Mas, afinal o que isso tem a ver com a decisão dada por nossa Corte Suprema?

A decisão tomada pelo STF concede aos condenados por tráfico ilícito de entorpecentes o direito a ter sua pena privativa de liberdade substituída por uma pena restritiva de direitos, leia-se, ao invés de ir preso ele estará na creche do bairro prestando serviços à comunidade. E que serviços! Então podemos imaginar que com tantos serviços prestados à comunidade, afinal de contas não são poucos os condenados, teremos mais crianças/adolescentes viciadas? Sim, podemos! Podemos imaginar que aqueles que vivem o PHN terão que fazer um esforço humanamente impossível para resistir ao que é posto a sua frente? Sim, podemos! Podemos imaginar que as instituições engajadas nessa causa definharão? Sim, podemos! Podemos imaginar que com mais serviços prestados e mais e mais serviços, aquelas comunidades esquecidas pelo Estado, que não são poucas, começarão a prestar esses "serviços"? Sim, podemos!

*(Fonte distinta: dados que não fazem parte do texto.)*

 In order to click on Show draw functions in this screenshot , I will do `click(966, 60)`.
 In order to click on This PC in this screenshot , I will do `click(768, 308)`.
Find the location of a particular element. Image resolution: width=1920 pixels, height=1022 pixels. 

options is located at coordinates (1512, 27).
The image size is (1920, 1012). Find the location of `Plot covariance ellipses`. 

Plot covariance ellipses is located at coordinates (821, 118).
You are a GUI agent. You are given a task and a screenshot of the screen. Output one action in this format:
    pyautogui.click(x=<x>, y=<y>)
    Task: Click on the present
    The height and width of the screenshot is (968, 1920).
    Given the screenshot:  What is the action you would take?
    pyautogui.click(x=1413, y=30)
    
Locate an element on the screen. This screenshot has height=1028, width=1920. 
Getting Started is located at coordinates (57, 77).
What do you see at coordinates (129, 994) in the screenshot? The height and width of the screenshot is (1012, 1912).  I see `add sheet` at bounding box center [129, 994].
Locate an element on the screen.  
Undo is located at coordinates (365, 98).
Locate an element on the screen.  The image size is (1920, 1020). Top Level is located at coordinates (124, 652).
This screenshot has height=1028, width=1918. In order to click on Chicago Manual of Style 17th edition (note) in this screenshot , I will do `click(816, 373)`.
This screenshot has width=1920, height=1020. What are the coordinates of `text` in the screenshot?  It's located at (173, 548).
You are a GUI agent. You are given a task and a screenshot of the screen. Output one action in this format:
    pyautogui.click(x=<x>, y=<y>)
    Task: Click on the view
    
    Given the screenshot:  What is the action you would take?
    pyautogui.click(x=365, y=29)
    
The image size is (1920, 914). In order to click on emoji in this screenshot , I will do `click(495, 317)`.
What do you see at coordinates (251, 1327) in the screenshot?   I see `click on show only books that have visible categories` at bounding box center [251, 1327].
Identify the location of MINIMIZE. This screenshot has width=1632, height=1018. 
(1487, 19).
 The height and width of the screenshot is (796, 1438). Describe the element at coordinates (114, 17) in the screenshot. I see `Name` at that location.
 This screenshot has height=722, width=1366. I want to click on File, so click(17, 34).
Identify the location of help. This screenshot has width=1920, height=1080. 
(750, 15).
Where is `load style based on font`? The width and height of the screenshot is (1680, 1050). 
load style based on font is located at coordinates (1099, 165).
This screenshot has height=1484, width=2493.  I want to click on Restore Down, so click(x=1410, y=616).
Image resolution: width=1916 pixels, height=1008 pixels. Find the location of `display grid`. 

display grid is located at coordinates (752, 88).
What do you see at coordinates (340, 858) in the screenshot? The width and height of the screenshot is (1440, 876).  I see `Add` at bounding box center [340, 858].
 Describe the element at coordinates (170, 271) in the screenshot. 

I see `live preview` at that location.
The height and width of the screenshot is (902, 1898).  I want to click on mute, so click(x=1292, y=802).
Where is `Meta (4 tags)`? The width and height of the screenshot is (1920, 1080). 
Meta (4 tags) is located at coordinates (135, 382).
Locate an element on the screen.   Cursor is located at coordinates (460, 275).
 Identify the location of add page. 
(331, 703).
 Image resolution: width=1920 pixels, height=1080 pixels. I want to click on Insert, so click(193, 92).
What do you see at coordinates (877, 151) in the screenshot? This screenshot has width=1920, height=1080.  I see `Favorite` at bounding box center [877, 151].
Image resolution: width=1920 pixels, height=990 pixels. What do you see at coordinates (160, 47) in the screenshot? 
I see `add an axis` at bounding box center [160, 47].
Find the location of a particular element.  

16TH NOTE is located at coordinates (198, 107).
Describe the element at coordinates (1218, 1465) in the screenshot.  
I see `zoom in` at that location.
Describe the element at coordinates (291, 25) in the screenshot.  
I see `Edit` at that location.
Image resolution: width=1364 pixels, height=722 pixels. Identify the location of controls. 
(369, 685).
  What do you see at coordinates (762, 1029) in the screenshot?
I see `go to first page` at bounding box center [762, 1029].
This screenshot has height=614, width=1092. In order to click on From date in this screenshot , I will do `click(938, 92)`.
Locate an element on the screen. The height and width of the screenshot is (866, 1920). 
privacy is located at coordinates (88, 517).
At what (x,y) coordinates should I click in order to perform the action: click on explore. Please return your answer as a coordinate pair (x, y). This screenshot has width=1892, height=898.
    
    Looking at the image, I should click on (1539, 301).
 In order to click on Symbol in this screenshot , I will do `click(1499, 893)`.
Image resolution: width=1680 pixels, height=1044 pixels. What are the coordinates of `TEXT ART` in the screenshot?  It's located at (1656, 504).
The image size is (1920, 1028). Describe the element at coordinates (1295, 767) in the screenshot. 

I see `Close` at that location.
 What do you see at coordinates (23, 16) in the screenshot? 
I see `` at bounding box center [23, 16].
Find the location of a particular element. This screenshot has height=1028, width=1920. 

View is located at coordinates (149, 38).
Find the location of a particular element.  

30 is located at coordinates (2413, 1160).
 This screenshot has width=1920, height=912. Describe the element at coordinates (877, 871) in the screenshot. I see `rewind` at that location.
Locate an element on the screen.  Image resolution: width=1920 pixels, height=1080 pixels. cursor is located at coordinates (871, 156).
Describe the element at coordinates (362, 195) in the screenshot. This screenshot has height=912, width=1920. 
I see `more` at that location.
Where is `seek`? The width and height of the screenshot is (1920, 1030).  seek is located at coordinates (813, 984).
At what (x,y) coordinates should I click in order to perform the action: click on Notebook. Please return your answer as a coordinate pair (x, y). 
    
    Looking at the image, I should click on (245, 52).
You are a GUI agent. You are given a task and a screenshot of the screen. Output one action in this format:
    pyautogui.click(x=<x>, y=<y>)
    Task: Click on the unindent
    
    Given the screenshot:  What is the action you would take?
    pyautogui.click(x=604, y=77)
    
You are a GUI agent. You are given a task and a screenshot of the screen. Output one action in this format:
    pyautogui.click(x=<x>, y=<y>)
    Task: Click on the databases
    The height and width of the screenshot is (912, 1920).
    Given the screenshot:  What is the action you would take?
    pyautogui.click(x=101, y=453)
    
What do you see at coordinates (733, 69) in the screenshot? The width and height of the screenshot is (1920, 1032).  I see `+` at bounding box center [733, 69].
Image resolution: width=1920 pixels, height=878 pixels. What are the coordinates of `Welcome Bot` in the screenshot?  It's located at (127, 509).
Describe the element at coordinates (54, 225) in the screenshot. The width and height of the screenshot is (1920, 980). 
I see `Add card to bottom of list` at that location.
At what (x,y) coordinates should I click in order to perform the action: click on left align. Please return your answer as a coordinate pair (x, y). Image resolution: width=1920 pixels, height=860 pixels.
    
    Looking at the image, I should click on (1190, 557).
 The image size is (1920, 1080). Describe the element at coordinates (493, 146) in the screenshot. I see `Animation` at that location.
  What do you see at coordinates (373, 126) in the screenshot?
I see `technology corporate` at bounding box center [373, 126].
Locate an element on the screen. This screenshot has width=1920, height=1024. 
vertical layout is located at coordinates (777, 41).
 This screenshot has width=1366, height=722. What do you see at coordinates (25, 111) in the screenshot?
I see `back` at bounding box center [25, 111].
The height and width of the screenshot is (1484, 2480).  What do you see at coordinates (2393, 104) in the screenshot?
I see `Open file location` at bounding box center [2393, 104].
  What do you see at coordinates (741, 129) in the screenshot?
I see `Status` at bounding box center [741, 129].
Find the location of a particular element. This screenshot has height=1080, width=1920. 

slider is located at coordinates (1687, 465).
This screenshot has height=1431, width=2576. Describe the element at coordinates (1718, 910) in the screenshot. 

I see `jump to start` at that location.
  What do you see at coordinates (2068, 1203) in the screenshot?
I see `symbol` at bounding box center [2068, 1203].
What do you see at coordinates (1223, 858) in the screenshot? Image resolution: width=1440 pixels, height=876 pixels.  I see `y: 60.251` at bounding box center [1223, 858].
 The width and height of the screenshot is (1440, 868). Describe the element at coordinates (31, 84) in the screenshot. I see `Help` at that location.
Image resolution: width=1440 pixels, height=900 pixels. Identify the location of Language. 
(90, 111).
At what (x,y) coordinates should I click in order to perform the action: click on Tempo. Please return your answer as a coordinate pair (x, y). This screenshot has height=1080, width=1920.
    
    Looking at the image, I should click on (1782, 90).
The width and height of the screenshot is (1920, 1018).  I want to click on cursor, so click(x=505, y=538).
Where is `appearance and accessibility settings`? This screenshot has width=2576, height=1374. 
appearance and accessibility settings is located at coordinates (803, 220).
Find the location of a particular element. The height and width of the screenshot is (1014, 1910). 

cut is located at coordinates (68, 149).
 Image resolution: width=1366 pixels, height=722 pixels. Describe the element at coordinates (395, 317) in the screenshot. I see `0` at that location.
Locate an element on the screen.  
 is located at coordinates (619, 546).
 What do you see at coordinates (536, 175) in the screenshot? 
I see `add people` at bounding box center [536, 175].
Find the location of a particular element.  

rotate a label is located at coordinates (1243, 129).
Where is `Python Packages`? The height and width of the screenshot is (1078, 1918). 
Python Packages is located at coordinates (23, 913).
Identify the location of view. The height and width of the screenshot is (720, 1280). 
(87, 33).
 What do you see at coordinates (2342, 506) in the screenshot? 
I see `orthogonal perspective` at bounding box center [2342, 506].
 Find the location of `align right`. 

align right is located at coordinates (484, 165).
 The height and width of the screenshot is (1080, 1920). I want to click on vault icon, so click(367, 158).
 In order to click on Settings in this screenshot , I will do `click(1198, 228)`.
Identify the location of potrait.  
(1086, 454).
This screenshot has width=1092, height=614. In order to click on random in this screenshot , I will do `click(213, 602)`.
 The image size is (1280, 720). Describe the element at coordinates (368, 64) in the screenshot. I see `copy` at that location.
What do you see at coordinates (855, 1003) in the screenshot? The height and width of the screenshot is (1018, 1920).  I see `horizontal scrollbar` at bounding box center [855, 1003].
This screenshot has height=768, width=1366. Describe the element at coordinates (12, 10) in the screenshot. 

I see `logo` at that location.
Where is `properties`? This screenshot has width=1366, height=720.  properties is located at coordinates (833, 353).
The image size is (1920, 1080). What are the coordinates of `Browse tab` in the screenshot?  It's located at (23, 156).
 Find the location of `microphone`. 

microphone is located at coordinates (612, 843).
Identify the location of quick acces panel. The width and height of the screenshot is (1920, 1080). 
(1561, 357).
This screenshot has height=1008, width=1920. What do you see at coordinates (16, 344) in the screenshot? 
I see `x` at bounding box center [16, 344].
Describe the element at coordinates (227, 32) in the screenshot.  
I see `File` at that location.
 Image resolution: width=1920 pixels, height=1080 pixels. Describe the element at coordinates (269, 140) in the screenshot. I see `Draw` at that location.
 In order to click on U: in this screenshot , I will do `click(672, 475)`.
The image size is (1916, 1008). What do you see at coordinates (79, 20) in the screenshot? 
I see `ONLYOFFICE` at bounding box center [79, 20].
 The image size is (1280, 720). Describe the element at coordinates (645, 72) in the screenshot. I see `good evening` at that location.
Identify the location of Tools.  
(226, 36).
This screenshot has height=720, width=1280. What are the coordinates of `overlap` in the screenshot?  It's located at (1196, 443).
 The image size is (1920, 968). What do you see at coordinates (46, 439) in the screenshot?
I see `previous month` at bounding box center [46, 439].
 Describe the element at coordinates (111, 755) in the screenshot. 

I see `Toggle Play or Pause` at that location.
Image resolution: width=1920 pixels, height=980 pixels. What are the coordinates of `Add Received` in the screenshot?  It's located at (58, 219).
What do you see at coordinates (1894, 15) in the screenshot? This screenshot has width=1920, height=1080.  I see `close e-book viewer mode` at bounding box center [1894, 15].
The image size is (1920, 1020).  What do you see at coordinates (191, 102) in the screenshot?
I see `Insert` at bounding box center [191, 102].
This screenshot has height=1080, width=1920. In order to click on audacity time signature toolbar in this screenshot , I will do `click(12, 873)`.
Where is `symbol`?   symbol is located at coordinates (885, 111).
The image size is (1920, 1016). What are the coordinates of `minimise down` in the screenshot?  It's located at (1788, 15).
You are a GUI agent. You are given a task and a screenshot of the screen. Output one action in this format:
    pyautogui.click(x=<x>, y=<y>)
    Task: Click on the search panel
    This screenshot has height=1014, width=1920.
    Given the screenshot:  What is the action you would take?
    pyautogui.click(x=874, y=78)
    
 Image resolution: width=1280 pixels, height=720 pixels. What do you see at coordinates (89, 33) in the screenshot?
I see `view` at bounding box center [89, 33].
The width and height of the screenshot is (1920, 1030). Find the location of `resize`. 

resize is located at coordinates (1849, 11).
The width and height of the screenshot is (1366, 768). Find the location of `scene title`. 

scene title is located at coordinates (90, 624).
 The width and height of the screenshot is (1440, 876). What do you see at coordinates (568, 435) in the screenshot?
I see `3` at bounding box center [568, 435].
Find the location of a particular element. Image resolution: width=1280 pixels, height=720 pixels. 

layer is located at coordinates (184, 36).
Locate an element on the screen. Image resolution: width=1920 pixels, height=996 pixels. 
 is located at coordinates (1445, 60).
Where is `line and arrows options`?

Só para terminar, podemos imaginar que com esses serviços haja realmente uma epidemia do crack e que cada Estado, Capital, Município, Bairro, Viela (...) tenha sua própria cracolância? Infelizmente, podemos!

A decisão do STF abre um precedente perigoso no atual contexto social. Não se trata de interpretar a lei de forma que desrespeite os direitos dos apenados, trata-se primeiro de interpretar a lei colocando-a no seio da comunidade, para que no fim das contas não seja esta a apenada.

Talvez a distância que separa a Praça dos Três Poderes da Cracolândia de Brasília seja bem superior a 2 km.